Is that what that is? 

Darned kids!

Sorry


----------



## starjag (Jan 30, 2008)

Congrats! Tune to what?

Also, thanks for the Sunday morning laugh... gotta be careful about objects in the background


----------



## Milkman (Feb 2, 2006)

Starting with open G (G-G-D-G-B-D), but if I have any sense I'll be taking notes from the great one (Mr.Douglas).

Honestly though, I have no idea where that bong came from (if indeed that IS a bong).

On any other site nobody wwould have noticed (well, maybe on a snowboarding or skate boarding site), LOL.


----------



## hummingway (Aug 4, 2011)

What made you decide on a round neck instead of a square neck?


----------



## Milkman (Feb 2, 2006)

I guess, opportunity and availability made my choice to go with a round neck.

I do like the sound of the guitar when played with normal action and without a slide.

That might prove to be a nice bit of flexibility.

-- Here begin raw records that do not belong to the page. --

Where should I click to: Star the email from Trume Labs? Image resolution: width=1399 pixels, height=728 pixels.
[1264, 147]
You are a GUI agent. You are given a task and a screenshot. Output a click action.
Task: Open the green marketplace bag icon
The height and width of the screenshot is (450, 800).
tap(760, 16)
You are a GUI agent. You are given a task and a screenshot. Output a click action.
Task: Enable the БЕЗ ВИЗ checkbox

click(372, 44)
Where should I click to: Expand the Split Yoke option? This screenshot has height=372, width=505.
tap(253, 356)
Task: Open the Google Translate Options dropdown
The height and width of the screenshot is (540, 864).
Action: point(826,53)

It really is two distinctly different instruments in one.


----------



## ElectricMojo (May 19, 2011)

Congrats. Beautiful resonator.


----------



## Milkman (Feb 2, 2006)

Thanks!

I finally figured out what people were talking about when they mentioned a bong in the back ground.

They're obviously referring to the decorative vase on my workbench.


----------



## hummingway (Aug 4, 2011)

Nice try!

Is it easy to put the higher nut on and off? 

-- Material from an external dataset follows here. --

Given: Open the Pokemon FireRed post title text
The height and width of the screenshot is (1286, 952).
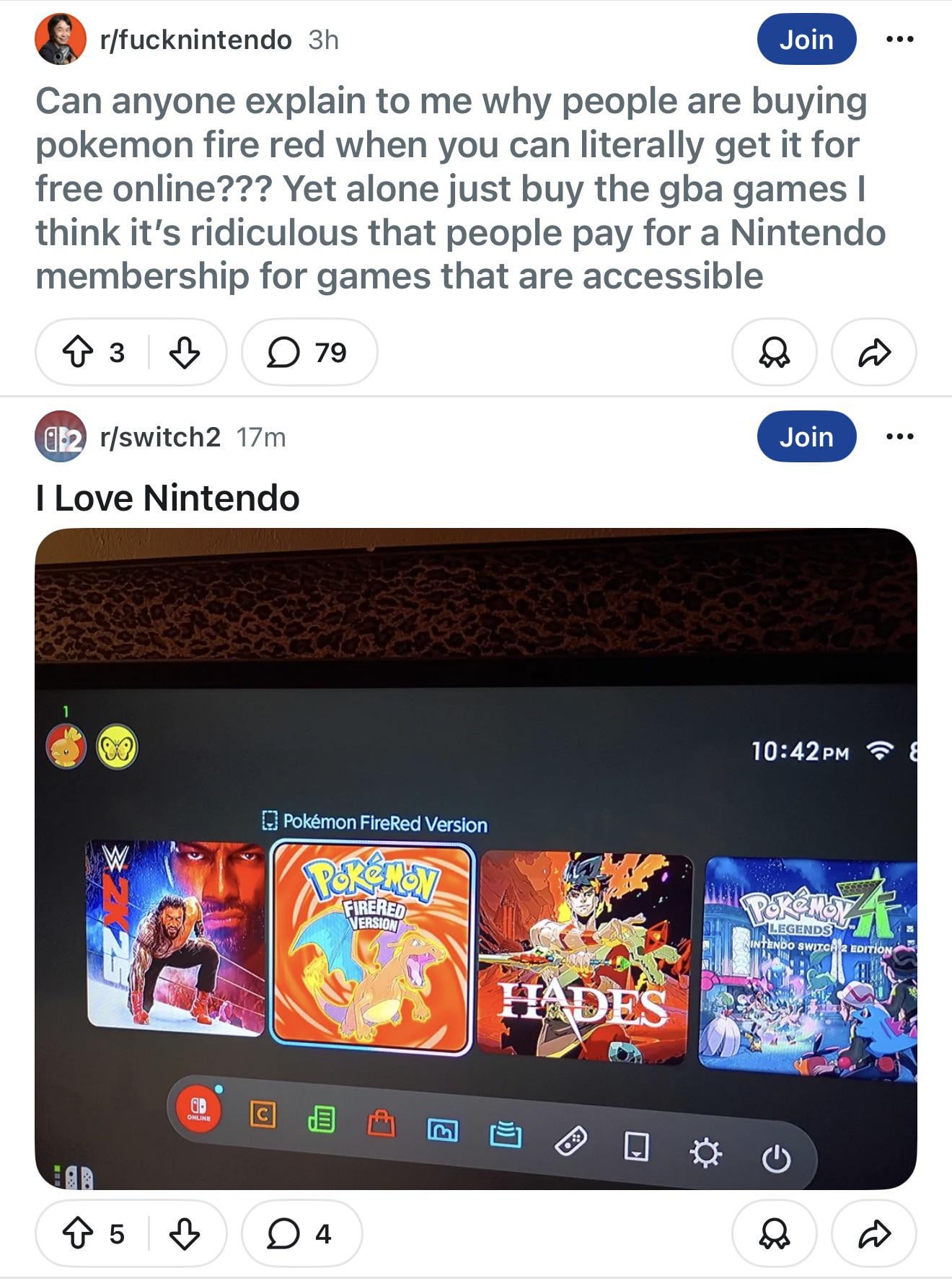Looking at the screenshot, I should click(x=460, y=188).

I just read that and thought maybe I should mention "higher nut" was not a reference in any way to that flower vase.


----------



## Milkman (Feb 2, 2006)

The nut is simple to install and remove. It's just a matter of detuning and slackening off the strings until you can get the nut out.

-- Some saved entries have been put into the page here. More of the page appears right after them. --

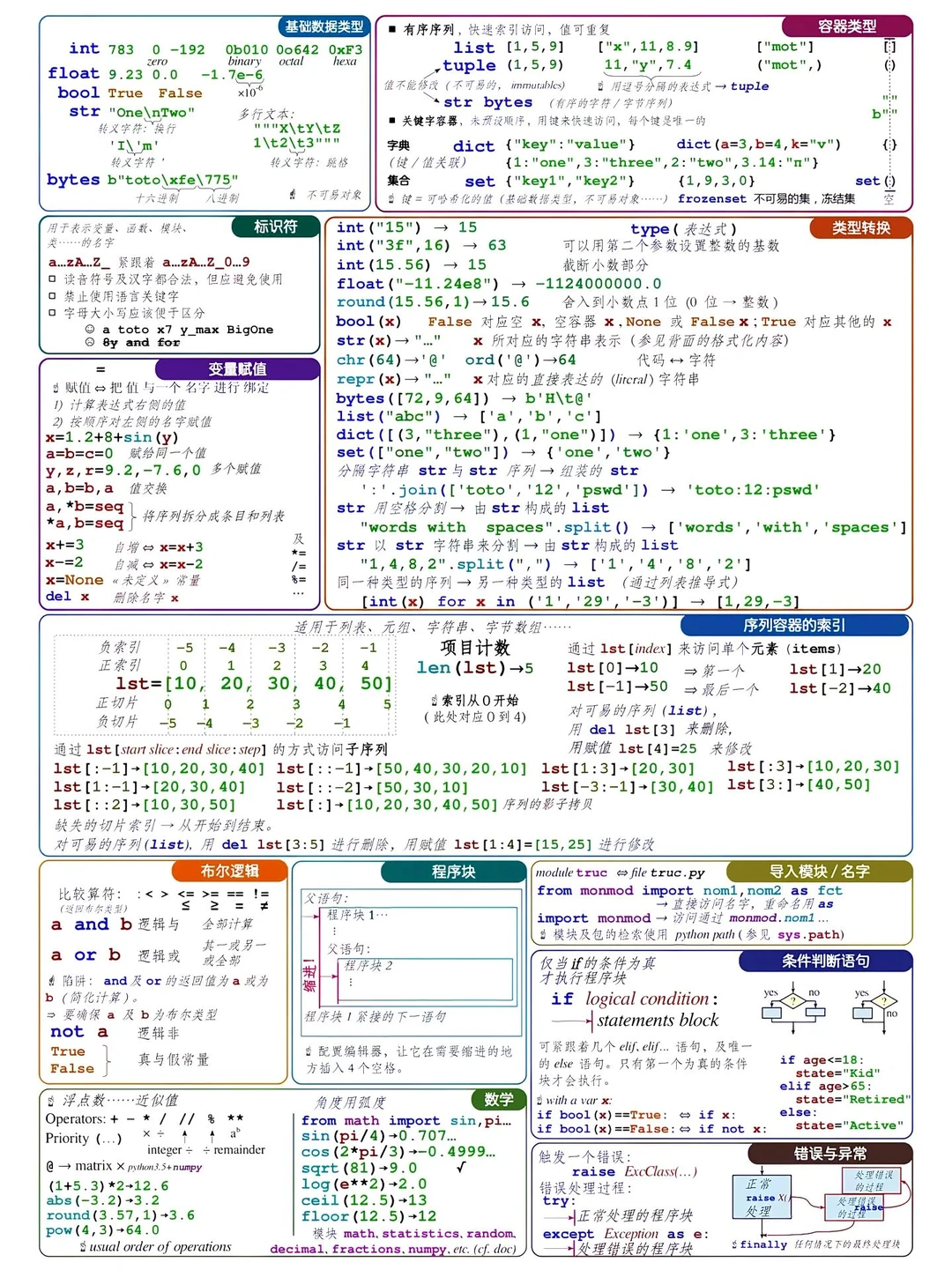Image resolution: width=952 pixels, height=1270 pixels.
Task: Expand the 序列容器的索引 panel
Action: point(793,626)
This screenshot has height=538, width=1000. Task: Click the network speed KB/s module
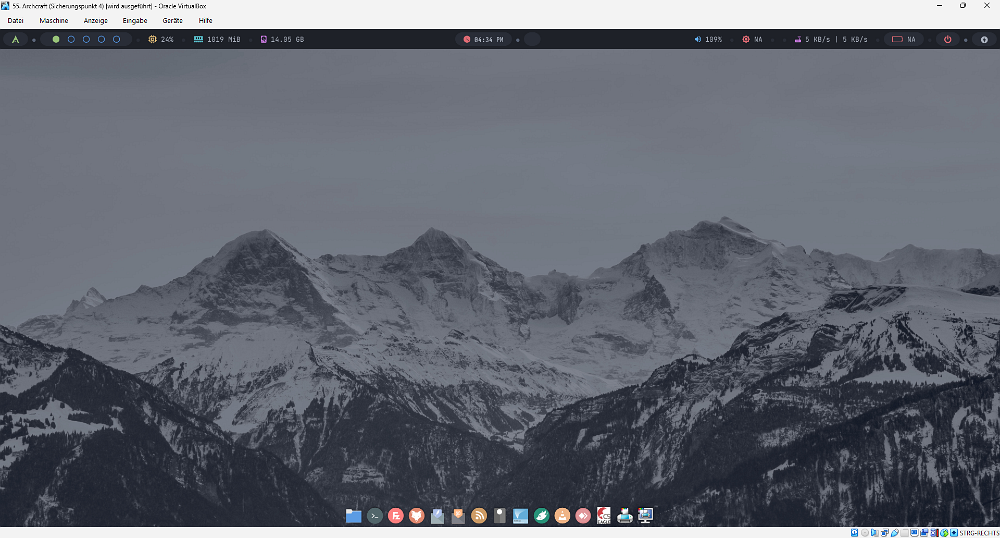[831, 40]
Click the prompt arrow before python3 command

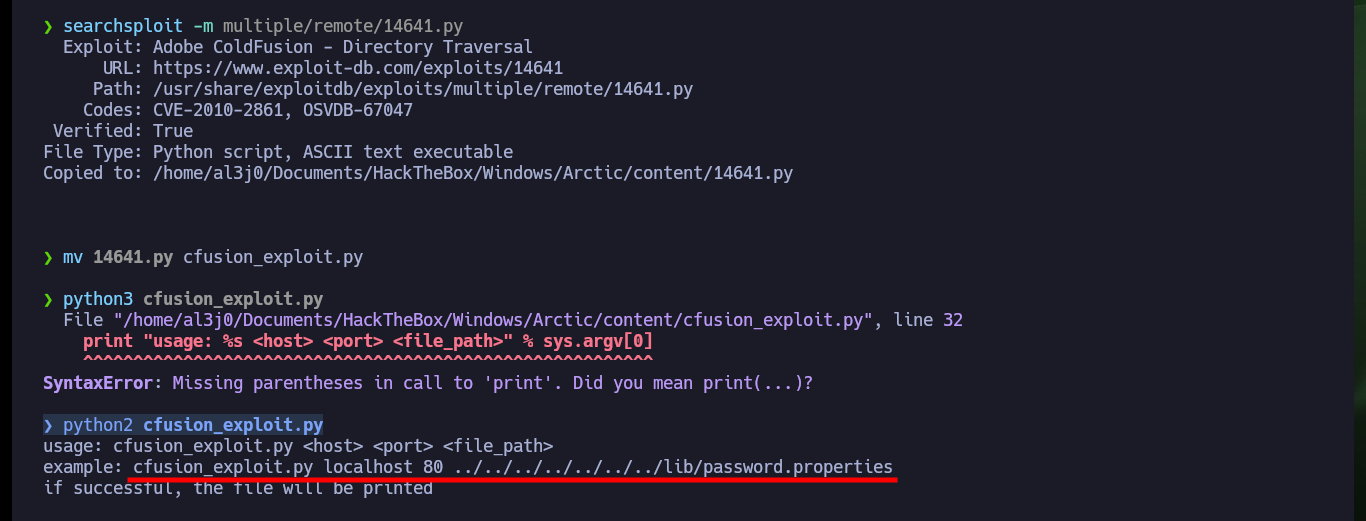(x=48, y=299)
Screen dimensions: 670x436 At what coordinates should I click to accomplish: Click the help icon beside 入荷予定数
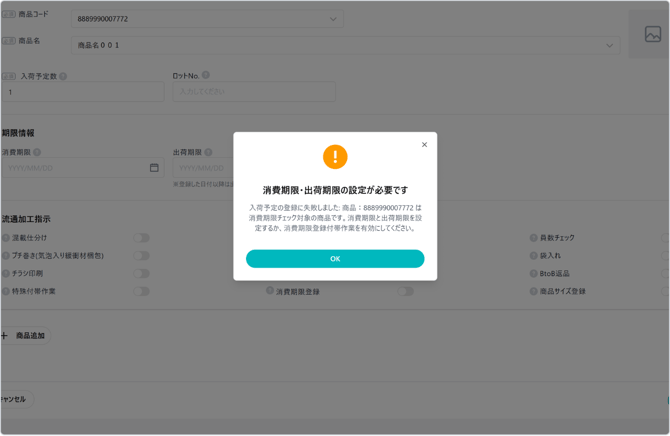click(63, 76)
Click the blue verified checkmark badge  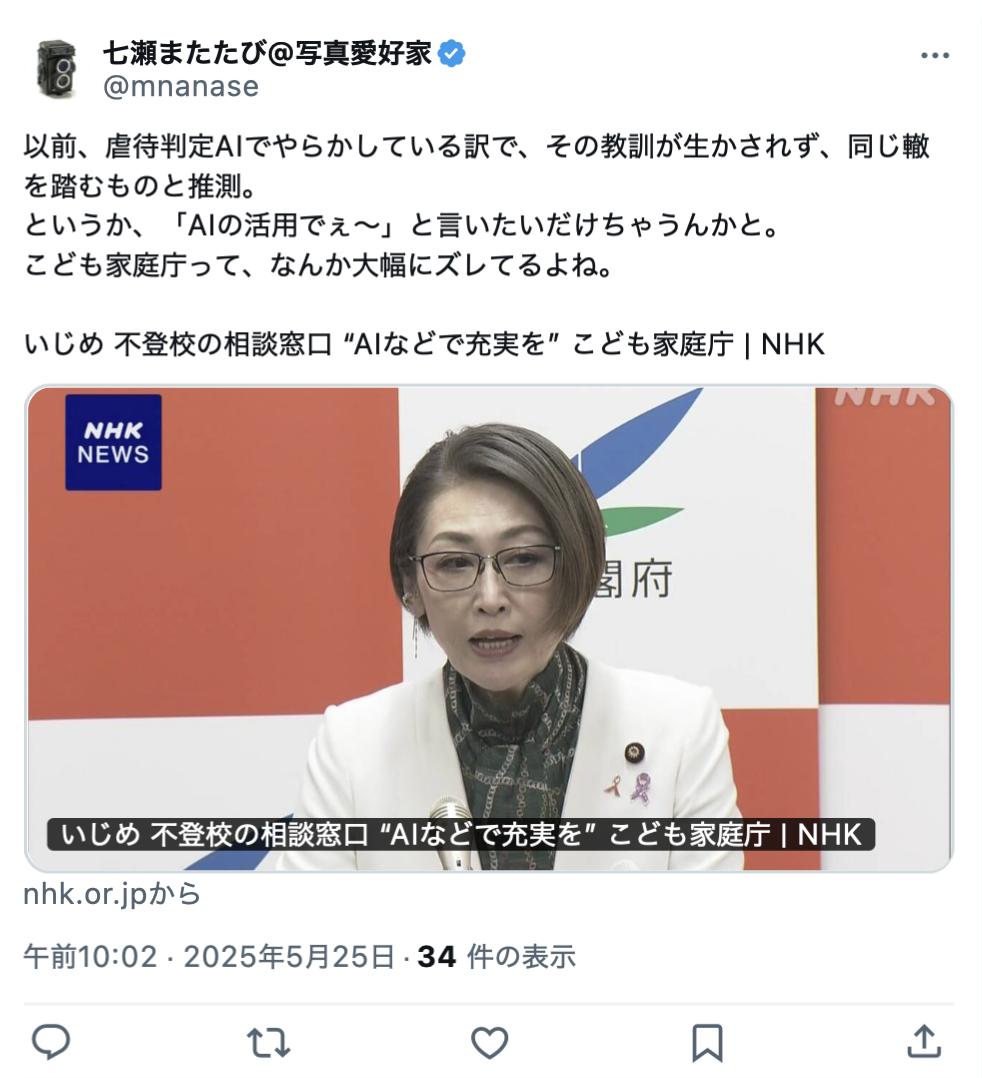pyautogui.click(x=452, y=54)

It's not something you'd want to do on the fly in the middle of a set IMO, but no tools, no fasteners, no glue, that sort of thing.

In fact, I just removed is and have been playing it conventionally for a few minutes. It's really lively and loud. It also seems to be intonated quite well. Open position chords seem to almost burst from this thing.

Cool. It's a MD 100 NA 

It's a discontinued model, and that may be unfortunate as the newer stock I tried were all rather dull and just didn't resonate like this one. The new ones all have the Dobro brand on the headstock and they're wood.
I don't mean to imply that's worse or better, just different. 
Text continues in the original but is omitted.